Active decorrelation in the basal ganglia.
Thursday, October 10, 2013
Charles J. Wilson Neuroscience 250:467-482.
The cytoarchitecturally-homogeneous appearance of the globus pallidus, subthalamic nucleus and substantia nigra has long been said to imply a high degree of afferent convergence and sharing of inputs by nearby neurons. Moreover, axon collaterals of neurons in the external segment of the globus pallidus and the substantia nigra pars reticulata arborize locally and make inhibitory synapses on other cells of the same type. These features suggest that the connectivity of the basal ganglia may impose spike-time correlations among the cells, and it has been puzzling that experimental studies have failed to demonstrate such correlations. One possible solution arises from studies of firing patterns in basal ganglia cells, which reveal that they are nearly all pacemaker cells. Their high rate of firing does not depend on synaptic excitation, but they fire irregularly because a dense barrage of synaptic inputs normally perturbs the timing of their autonomous activity. Theoretical and computational studies show that the responses of repetitively firing neurons to shared input or mutual synaptic coupling often defy classical intuitions about temporal synaptic integration. The patterns of spike timing among such neurons depend on the ionic mechanism of pacemaking, the level of background uncorrelated cellular and synaptic noise, and the firing rates of the neurons, as well as the properties of their synaptic connections. Application of these concepts to the basal ganglia circuitry suggests that the connectivity and physiology of these nuclei may be configured to prevent the establishment of permanent spike-timing relationships between neurons. The development of highly synchronous oscillatory patterns of activity in Parkinson’s disease may result from the loss of pacemaking by some basal ganglia neurons, and accompanying breakdown of the mechanisms responsible for active decorrelation.

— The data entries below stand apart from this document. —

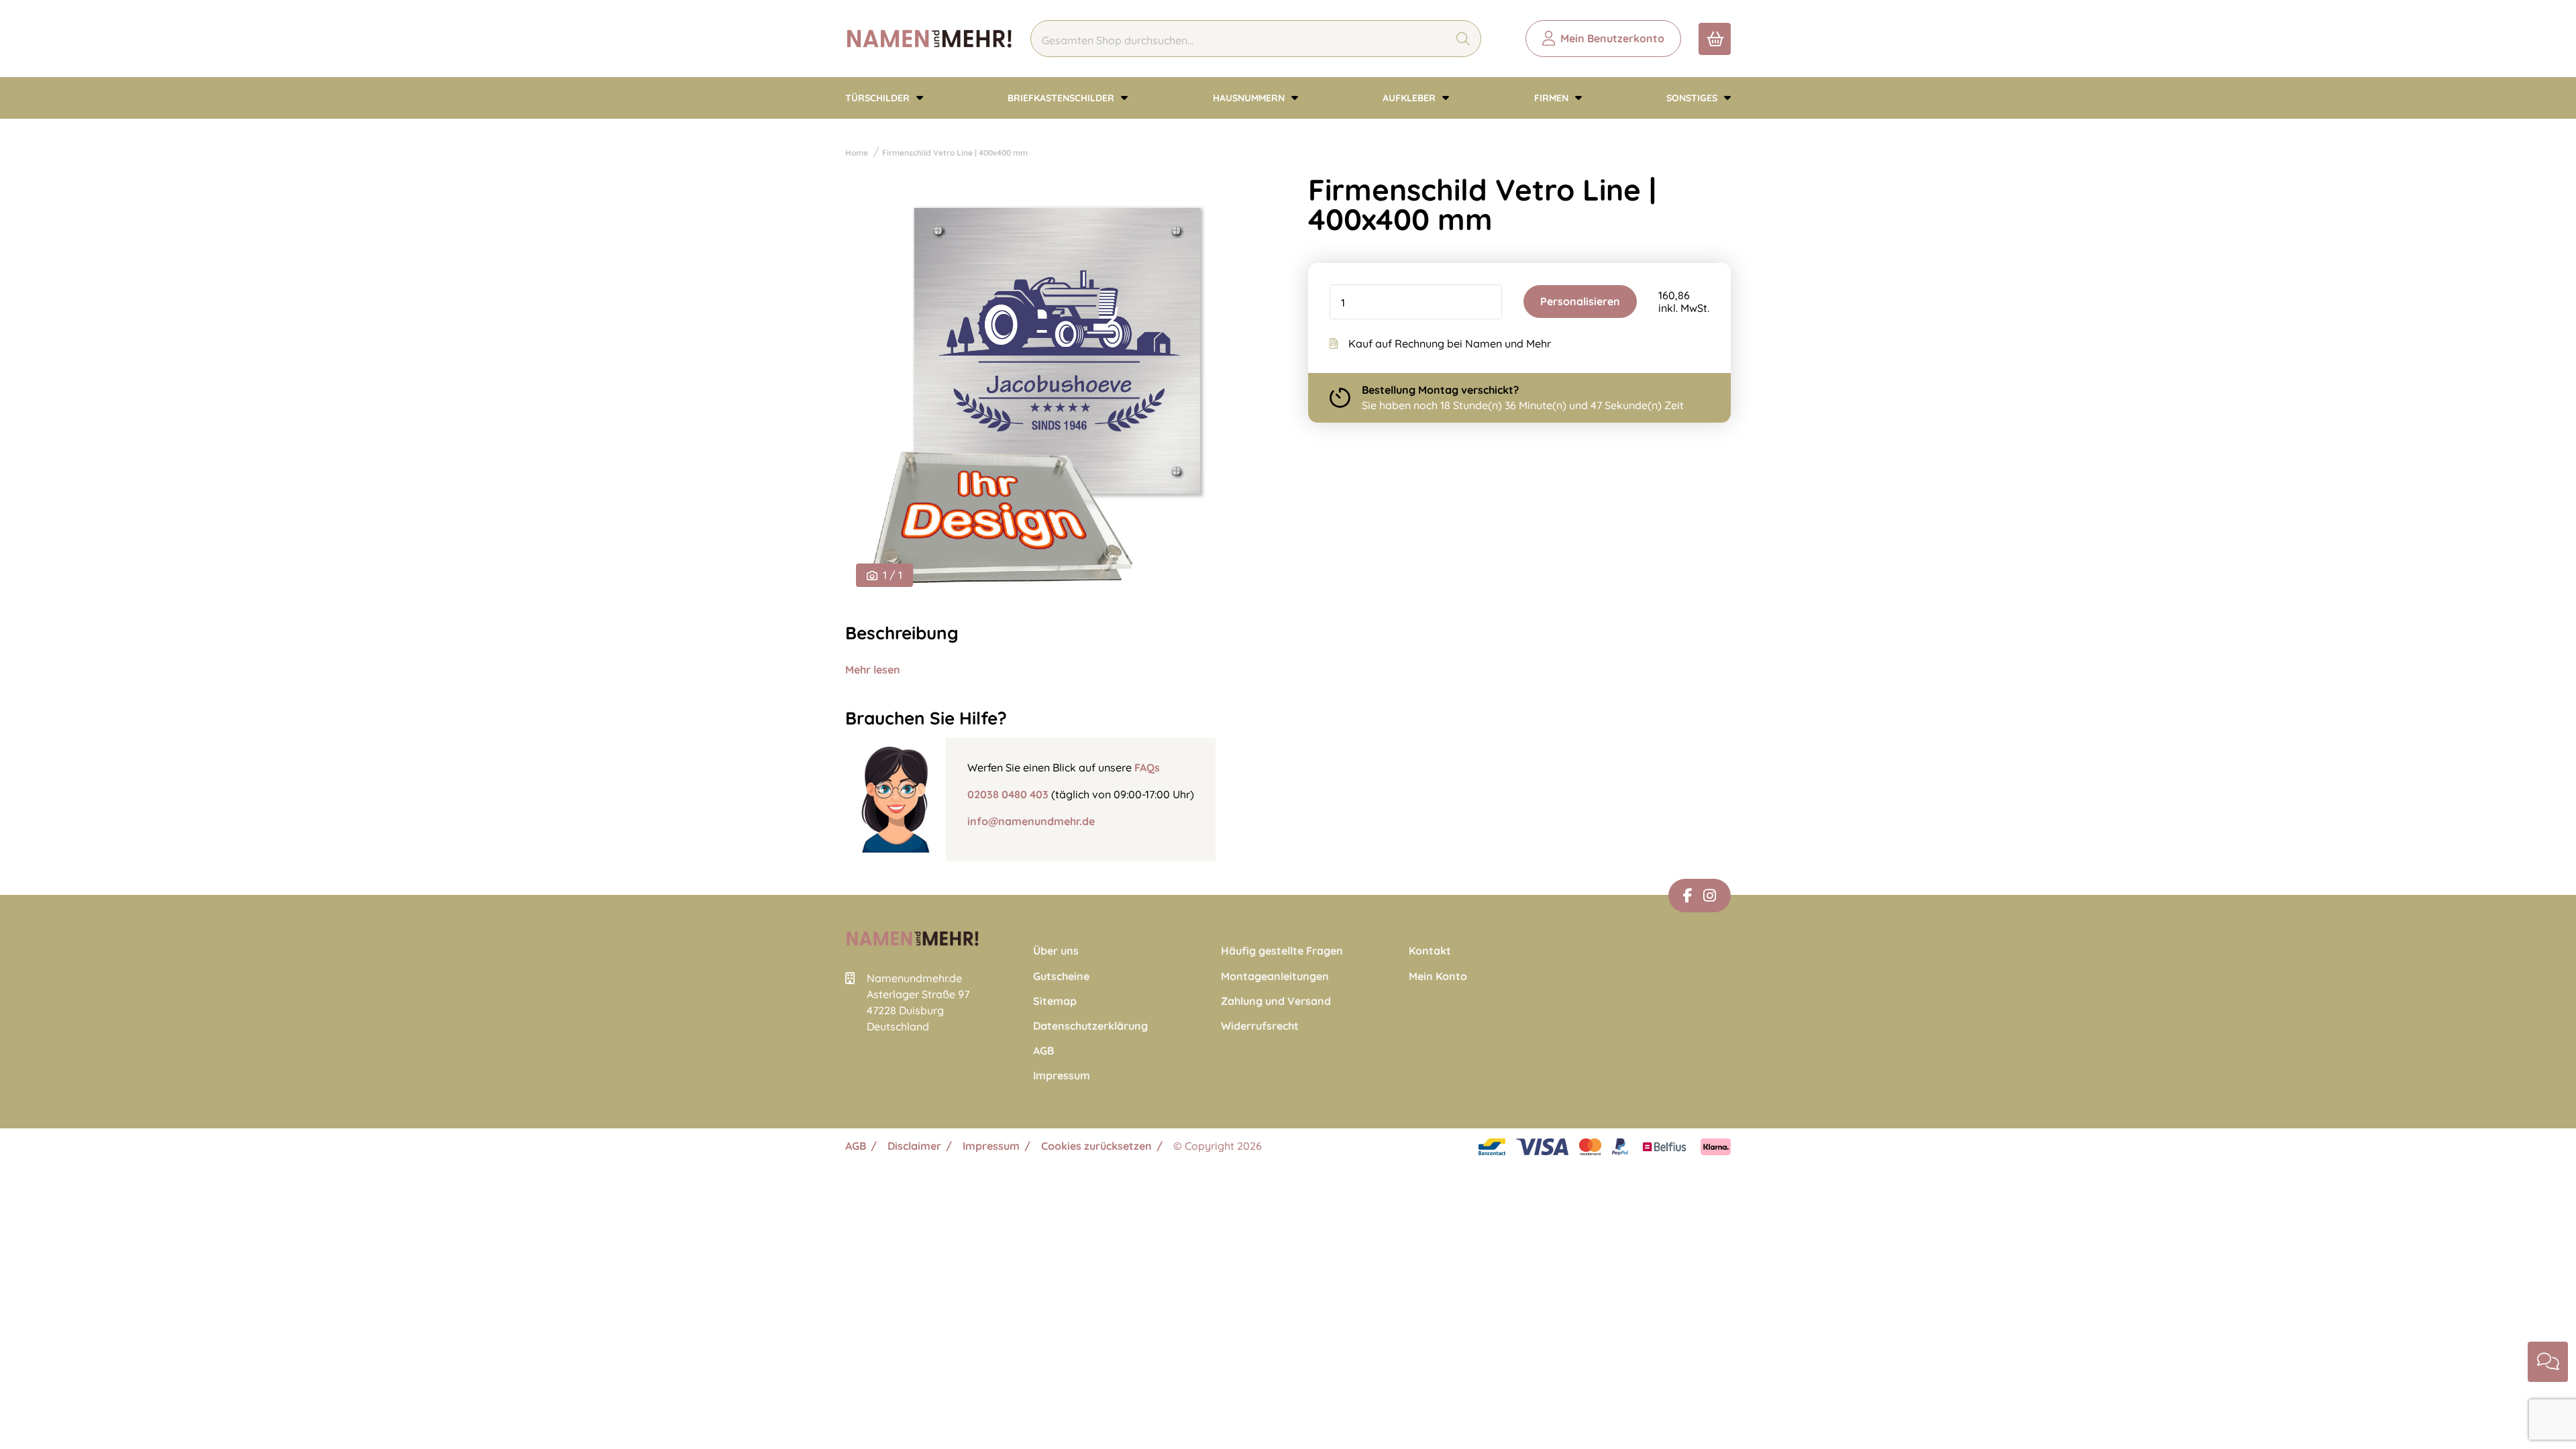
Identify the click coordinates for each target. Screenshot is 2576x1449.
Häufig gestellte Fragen (1282, 951)
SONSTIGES (1693, 98)
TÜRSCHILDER (878, 98)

Figure 1. The connectivity of the basal ganglia in the rat.
Cell numbers decrease dramatically from the neostriatum to the output cells of the GPi (entopeduncular nucleus in the rat) and SNr. However, the most critical numbers for input sharing are the number of synapses made per neuron in target structures. These numbers are mostly available for the GPe, but not for the other non-striatal nuclei.
Figure 2. Inhibitory resetting of the autonomous firing of a rat GPe cell.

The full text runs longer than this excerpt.